Examples of mature fruit types fruit harvested from the 94 local landraces (A) and from the 85 current breeding lines (B).

There were six qualitative traits related to plant morphology, including plant habit, main stem color, stem pubescence, leaf shape, leaf color and leaf pubescence (Table 2). The Shannon Diversity Index of stem pubescence was the greatest, but there was no significant difference between landraces and current breeding lines, while the Shannon Diversity Index of leaf pubescence had the greatest difference between the two populations. The Shannon Diversity index for leaf pubescence of the landraces was higher than that for the current breeding lines by 0.19. In current breeding lines, the proportion with no hairs on the leaf surface was 72.9%, which was 31.5% higher than that of local landraces, while the types with weak and medium hairs on the leaf surface was lower by 29.3% and 2.1%, respectively. The Shannon Diversity index of leaf shape was 0.12 higher in current breeding lines compared to local landraces. In local landraces and current breeding lines, the ovate leaf shape predominated, making up 89.4% and 83.5%, respectively. The frequency of lines with lanceolate leaf shape was higher by 5.7% in current breeding lines as compared to the local landraces. The Shannon Diversity indices of the other three traits were not significantly different between the two populations. (Table 2).

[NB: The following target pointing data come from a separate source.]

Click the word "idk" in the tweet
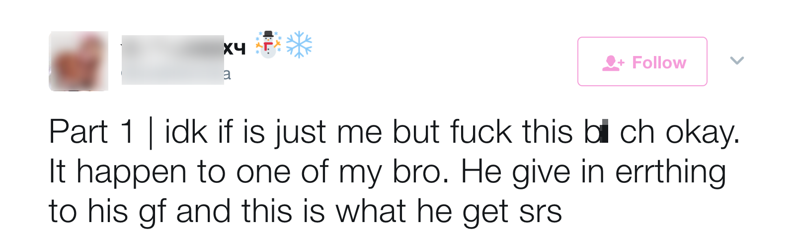This screenshot has width=794, height=230. (186, 132)
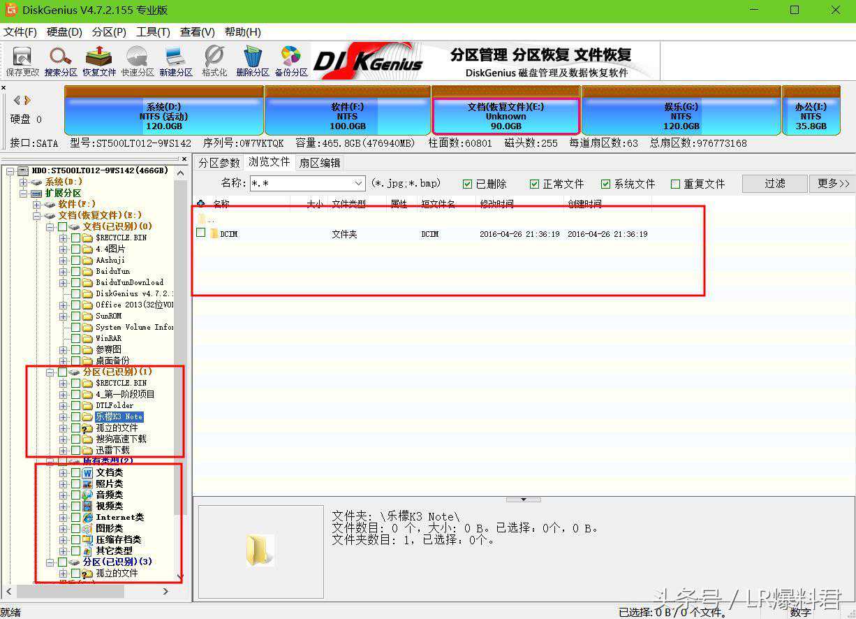Uncheck the 已删除 filter checkbox
Screen dimensions: 856x619
coord(467,184)

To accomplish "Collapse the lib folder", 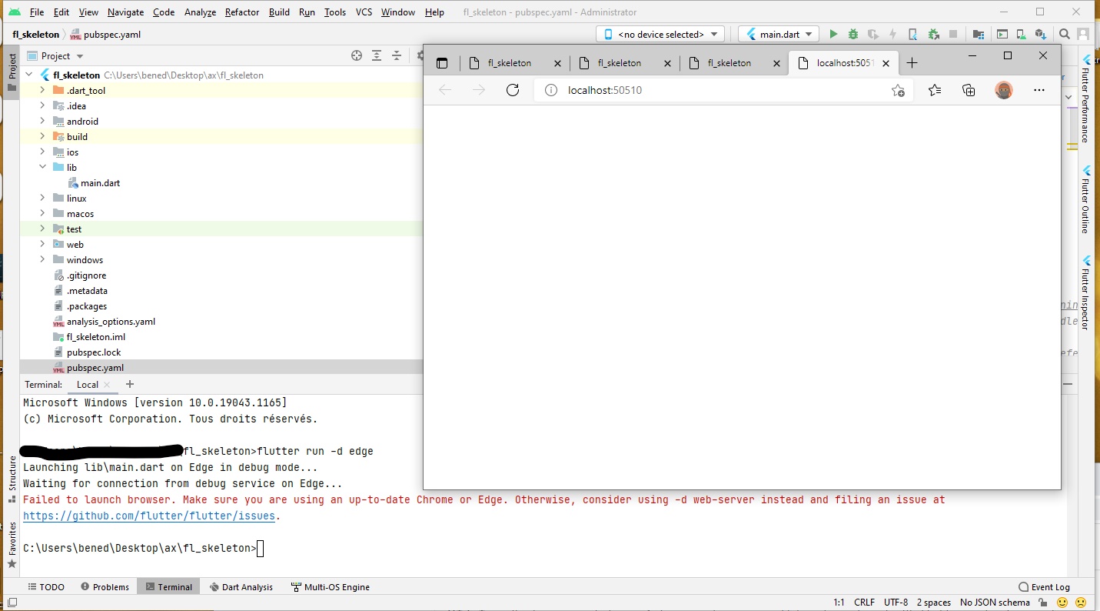I will 42,167.
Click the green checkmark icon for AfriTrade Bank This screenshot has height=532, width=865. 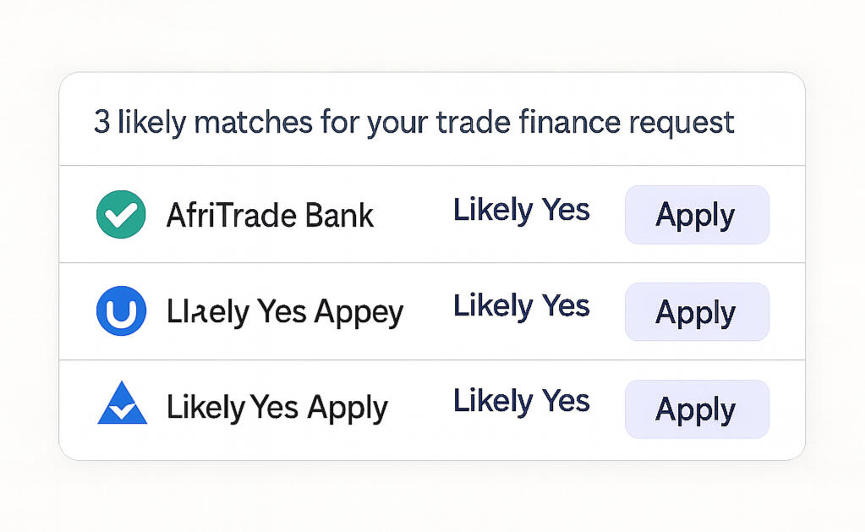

Five qualitative traits related to flowers, including peduncle attitude, corolla color, anther color, stigma color and stigma exertion were also examined (Table 2). The Shannon Diversity indices for corolla color were the lowest, but the greatest difference was found between the two populations, with local landraces being 0.20 higher than the current breeding lines. The percentage of lines with white corolla was 94.7% and 98.8% in the two populations. The percentage of lines with light purple or purple corolla was 0 and 4.2% in current breeding lines and local landraces, respectively. Secondly, the major difference between these two populations was found in the Shannon Diversity index for stigma color. The Shannon Diversity index of current breeding lines was 0.14 higher than that of the landraces. The white stigma was also the main trait, accounting for 87.2% and 81.2% of the landrace and current breeding lines, respectively. The proportion of light purple and purple stigmas in current breeding lines was higher by 3.4% and 1.4%, respectively. These results indicated that corolla color and stigma color were not closely linked, but inherited independently. The Shannon Diversity indices of the other three traits, peduncle attitude, anther color and stigma exertion were higher than those for the above two traits, but there were no significant differences between the landraces and current breeding lines (Table 2).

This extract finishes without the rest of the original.